■ Required task:
Rewrite all the records below, replacing "Viewport" with "Window" everywhere and keeping everything else the same.

■ Record set:
▼
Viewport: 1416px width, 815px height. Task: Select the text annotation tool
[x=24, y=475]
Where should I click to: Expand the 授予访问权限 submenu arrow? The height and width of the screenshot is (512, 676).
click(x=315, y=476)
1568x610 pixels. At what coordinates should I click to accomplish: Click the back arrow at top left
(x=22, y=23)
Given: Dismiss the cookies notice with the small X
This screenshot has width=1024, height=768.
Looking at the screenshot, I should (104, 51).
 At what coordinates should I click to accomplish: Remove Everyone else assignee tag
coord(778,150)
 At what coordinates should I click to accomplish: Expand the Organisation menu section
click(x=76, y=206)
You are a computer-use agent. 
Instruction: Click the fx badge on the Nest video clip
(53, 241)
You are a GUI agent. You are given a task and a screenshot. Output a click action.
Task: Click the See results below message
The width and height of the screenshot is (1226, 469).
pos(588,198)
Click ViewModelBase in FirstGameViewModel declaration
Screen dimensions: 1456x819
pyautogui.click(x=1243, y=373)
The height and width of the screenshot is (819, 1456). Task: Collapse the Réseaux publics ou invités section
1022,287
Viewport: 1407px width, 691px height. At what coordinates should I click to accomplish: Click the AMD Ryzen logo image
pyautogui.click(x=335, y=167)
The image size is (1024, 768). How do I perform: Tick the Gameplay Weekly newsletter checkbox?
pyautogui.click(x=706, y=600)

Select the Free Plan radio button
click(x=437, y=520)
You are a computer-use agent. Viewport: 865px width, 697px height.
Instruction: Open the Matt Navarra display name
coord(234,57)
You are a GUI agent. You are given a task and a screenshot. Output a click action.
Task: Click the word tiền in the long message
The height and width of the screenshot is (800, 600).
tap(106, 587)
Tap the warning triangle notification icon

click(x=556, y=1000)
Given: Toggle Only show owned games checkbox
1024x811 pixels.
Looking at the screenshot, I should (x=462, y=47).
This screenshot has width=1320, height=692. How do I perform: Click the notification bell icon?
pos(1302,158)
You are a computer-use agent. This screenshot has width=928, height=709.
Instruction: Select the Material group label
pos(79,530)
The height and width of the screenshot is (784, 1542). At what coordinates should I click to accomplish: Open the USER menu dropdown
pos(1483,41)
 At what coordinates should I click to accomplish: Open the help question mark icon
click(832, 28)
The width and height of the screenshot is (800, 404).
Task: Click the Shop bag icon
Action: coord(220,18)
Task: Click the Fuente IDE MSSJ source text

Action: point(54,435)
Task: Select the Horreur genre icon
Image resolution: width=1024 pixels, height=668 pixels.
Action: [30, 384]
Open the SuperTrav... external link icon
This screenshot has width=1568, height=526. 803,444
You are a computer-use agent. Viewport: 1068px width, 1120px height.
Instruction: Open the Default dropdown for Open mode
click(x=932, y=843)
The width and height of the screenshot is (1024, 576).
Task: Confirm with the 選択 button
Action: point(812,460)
▲
■ Written answer:
Window: 1416px width, 815px height. Task: Select the text annotation tool
[x=24, y=475]
Where should I click to: Expand the 授予访问权限 submenu arrow? The height and width of the screenshot is (512, 676).
click(x=315, y=476)
1568x610 pixels. At what coordinates should I click to accomplish: Click the back arrow at top left
(x=22, y=23)
Given: Dismiss the cookies notice with the small X
This screenshot has width=1024, height=768.
Looking at the screenshot, I should (104, 51).
 At what coordinates should I click to accomplish: Remove Everyone else assignee tag
coord(778,150)
 At what coordinates should I click to accomplish: Expand the Organisation menu section
click(x=76, y=206)
You are a computer-use agent. 
Instruction: Click the fx badge on the Nest video clip
(53, 241)
You are a GUI agent. You are given a task and a screenshot. Output a click action.
Task: Click the See results below message
The width and height of the screenshot is (1226, 469).
pos(588,198)
Click ViewModelBase in FirstGameViewModel declaration
Screen dimensions: 1456x819
pyautogui.click(x=1243, y=373)
The height and width of the screenshot is (819, 1456). Task: Collapse the Réseaux publics ou invités section
1022,287
Window: 1407px width, 691px height. At what coordinates should I click to accomplish: Click the AMD Ryzen logo image
pyautogui.click(x=335, y=167)
The image size is (1024, 768). How do I perform: Tick the Gameplay Weekly newsletter checkbox?
pyautogui.click(x=706, y=600)

Select the Free Plan radio button
click(x=437, y=520)
You are a computer-use agent. Window: 865px width, 697px height.
Instruction: Open the Matt Navarra display name
coord(234,57)
You are a GUI agent. You are given a task and a screenshot. Output a click action.
Task: Click the word tiền in the long message
The height and width of the screenshot is (800, 600).
tap(106, 587)
Tap the warning triangle notification icon

click(x=556, y=1000)
Given: Toggle Only show owned games checkbox
1024x811 pixels.
Looking at the screenshot, I should (x=462, y=47).
This screenshot has width=1320, height=692. How do I perform: Click the notification bell icon?
pos(1302,158)
You are a computer-use agent. This screenshot has width=928, height=709.
Instruction: Select the Material group label
pos(79,530)
The height and width of the screenshot is (784, 1542). At what coordinates should I click to accomplish: Open the USER menu dropdown
pos(1483,41)
 At what coordinates should I click to accomplish: Open the help question mark icon
click(832, 28)
The width and height of the screenshot is (800, 404).
Task: Click the Shop bag icon
Action: coord(220,18)
Task: Click the Fuente IDE MSSJ source text

Action: point(54,435)
Task: Select the Horreur genre icon
Image resolution: width=1024 pixels, height=668 pixels.
Action: [30, 384]
Open the SuperTrav... external link icon
This screenshot has width=1568, height=526. 803,444
You are a computer-use agent. Window: 1068px width, 1120px height.
Instruction: Open the Default dropdown for Open mode
click(x=932, y=843)
The width and height of the screenshot is (1024, 576).
Task: Confirm with the 選択 button
Action: point(812,460)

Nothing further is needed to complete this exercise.